I don’t go in for labels like “evangelical” and “born again.” They come with a whole set of associations, many of which I neither seek nor claim. Besides, I don’t know enough to call myself anything, yet – I’m a total neophyte, just beginning to figure out what it means to have faith. There’s so much studying I need to do, so much I need to learn. And the hardest part, for a natural skeptic like me, is knowing that there will be times when I simply won’t know… when I won’t have the empirical evidence I think I need.
But I’m up for the challenge. I really am. For Lent, while everyone else was giving up chocolate and  tabloids, I decided to give up my smarty-pants, know-it-all attitude.  The peace that passeth understanding? Bring it on! I’m wide open.

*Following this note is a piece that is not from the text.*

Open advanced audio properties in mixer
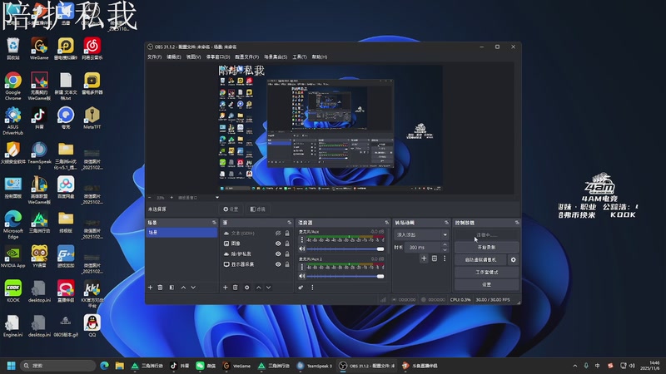The width and height of the screenshot is (666, 374). point(301,288)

As for my daughter – this is all new to her, and I don’t kid myself that her enthusiasm for church will last. She’s already noticed that sermons are long and hard to understand, and let’s face it – it ain’t easy sitting quietly for a whole hour when you’re five. Still, I know that by bringing her into this warm, loving community –  and by exposing her to the language, the music, the rituals of the church – I am planting seeds. Maybe they’ll grow and flourish immediately. Maybe they’ll lie dormant for a while, or, like mine, their blooms will be plowed under when she goes off to college, only to sprout again decades later, when she’s a mother taking her own child to church for the first time. It doesn’t matter to me, as long as they’re planted. To everything there is a season, right? Didn’t I read that somewhere?

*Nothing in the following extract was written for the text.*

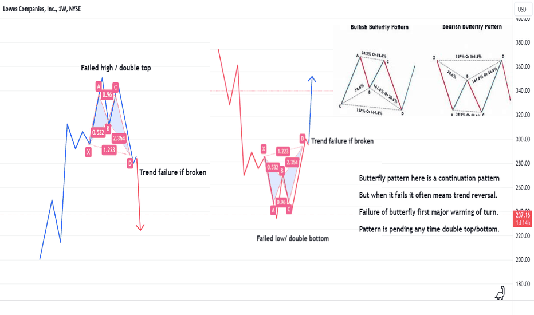
Task: Click point C marker on blue pattern
Action: (x=115, y=88)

To those of you scoffing as you read this, I understand. I’ve been scoffing through my entire adulthood, so I get you. I’m one of you. I’ve seen lots of foreign films and read plenty of New Yorker short stories. I’m educated. I’m sophisticated. Okay, that part’s debatable, but I do follow politics and current affairs and developments in science. According to their website, I could even join Mensa were I so inclined. (I say this in all humility, because for me, a high I.Q. has been more self-defeating than beneficial – the cause of much second guessing, navel gazing, and basic non-achievement.)

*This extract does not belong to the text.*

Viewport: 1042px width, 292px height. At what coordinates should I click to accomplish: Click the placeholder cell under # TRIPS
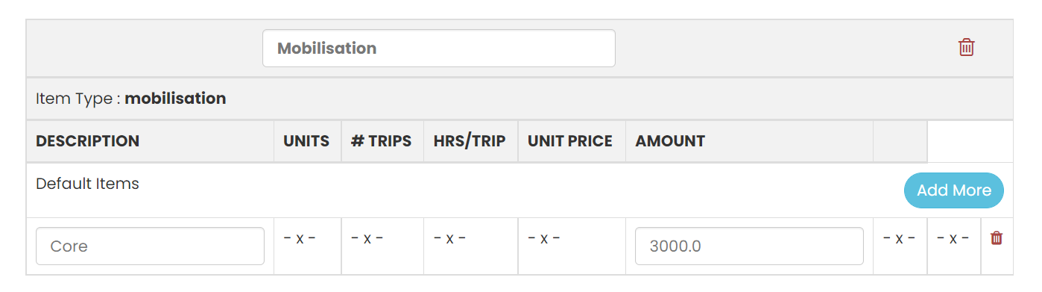tap(367, 239)
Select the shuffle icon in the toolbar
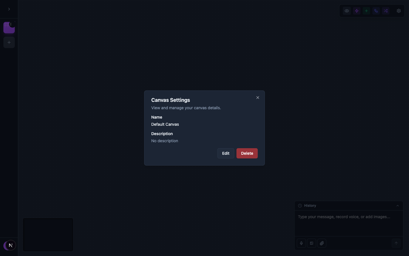This screenshot has width=409, height=256. (x=385, y=11)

But all of the above seems like so much ephemera compared to this brand-new, age-old, deeply familiar, completely original, sparkling-clear mystery I’ve glimpsed, though just barely. I know I could spend a lifetime trying to solve it. I want to spend a lifetime trying to solve it. I can suddenly, finally, imagine a world where man’s knowledge, as vast as it is, is not all there is – where knowledge, as Paul wrote to the Corinithians, will eventually vanish away, leaving only faith, hope, and love.
So this year, for the first time, I am rushing toward Easter with an awakened mind and a resurrected heart. I will go through the motions with care – the basket, the eggs – because these, too, are rituals, and ceremony matters. Then, I will dress my daughter in her Easter dress, and, feeling like a child myself, I will stand with my new choir mates, before my new congregation, and sing “Christ the Lord is risen today, Alleluia!”
And, miracle of miracles, I will believe it.